Prosegui il brano sul sexome e sulle indagini per violenza sessuale, ripartendo subito dopo la sua ultima frase.

BRANO MOSTRATO:
──────

Lo studio. Il nuovo metodo ideato dai ricercatori si basa sulla ricerca nel corpo della vittima di quello che è stato chiamato “sexome”, il DNA batterico degli organi sessuali. Per arrivare alle loro conclusioni i ricercatori hanno raccolto dei campioni biologici dalla pelle del pene e dalla vagina di sei coppie eterosessuali, di età compresa tra i 22 e i 30 anni, dopo che avevano avuto rapporti sessuali. Il sequenziamento del genoma batterico ha permesso di dimostrare l’avvenuto scambio del sexome, le cui tracce erano più evidenti nelle coppie che non avevano usato il preservativo. «La composizione batterica di ogni persona è probabilmente abbastanza diversa da poter identificare con chiarezza a chi appartiene il sexome analizzato», spiega Dixon.

Un’arma in più. Indagare su crimini sessuali è sempre complesso, ma a volte lo è ancor di più perché non si trovano tracce del DNA dello stupratore: questo capita, ad esempio, quando non vi è liquido seminale, perché non c’è stata un’eiaculazione o perché è stato indossato il preservativo. «Il metodo di raccolta dei campioni biologici non cambierà, e questo è importante perché non causeremo ulteriori traumi alle vittime di stupro», sottolinea Dixon.

──────

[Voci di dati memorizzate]
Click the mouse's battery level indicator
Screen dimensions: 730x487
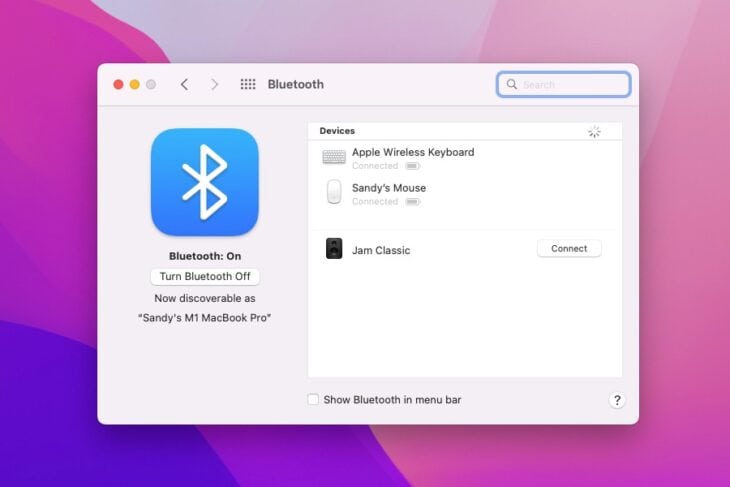[412, 202]
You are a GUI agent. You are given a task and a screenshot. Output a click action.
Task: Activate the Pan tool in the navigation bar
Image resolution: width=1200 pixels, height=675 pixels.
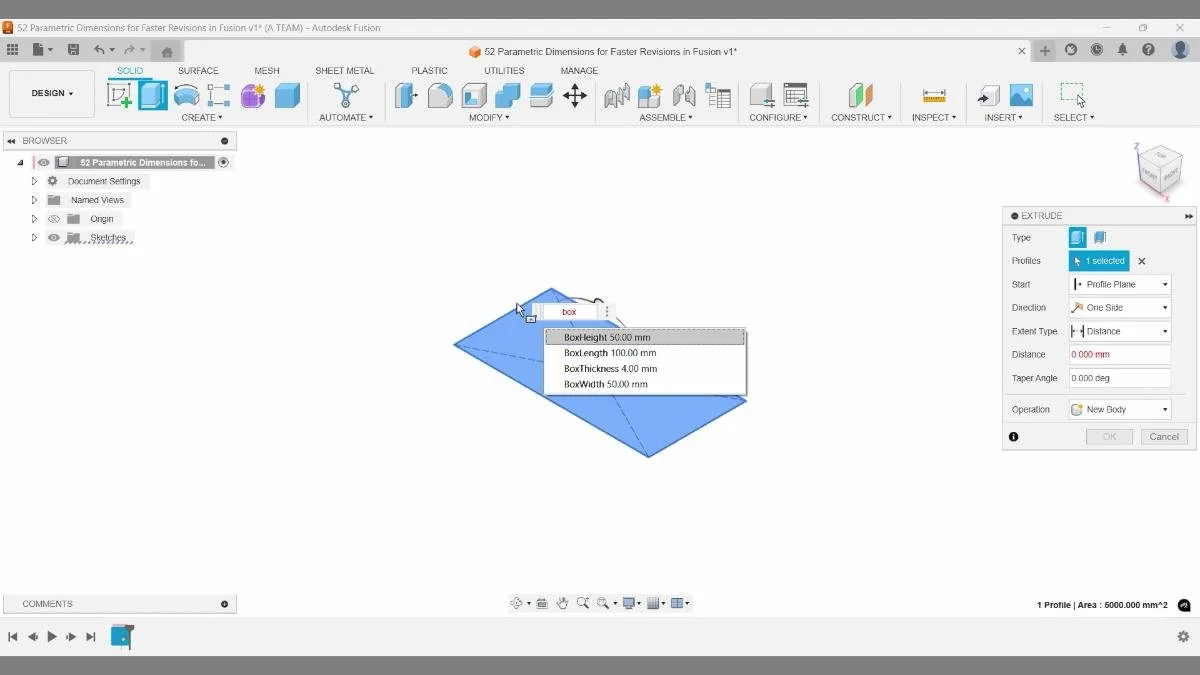click(564, 602)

──────

RISULTATO:
I prossimi passi. La ricerca è solo all’inizio, e vi sono molti altri fattori su cui indagare in futuro: «Dovremo osservare in che modo le comunità di batteri mutano nel tempo, in risposta al ciclo mestruale, all’igiene e probabilmente ad altri fattori che ancora non conosciamo», spiega Brendan Chapman, uno degli autori, che conclude: «Abbiamo appena grattato la superficie di una nuova tecnica che potrà forse aiutare nell’attività forense».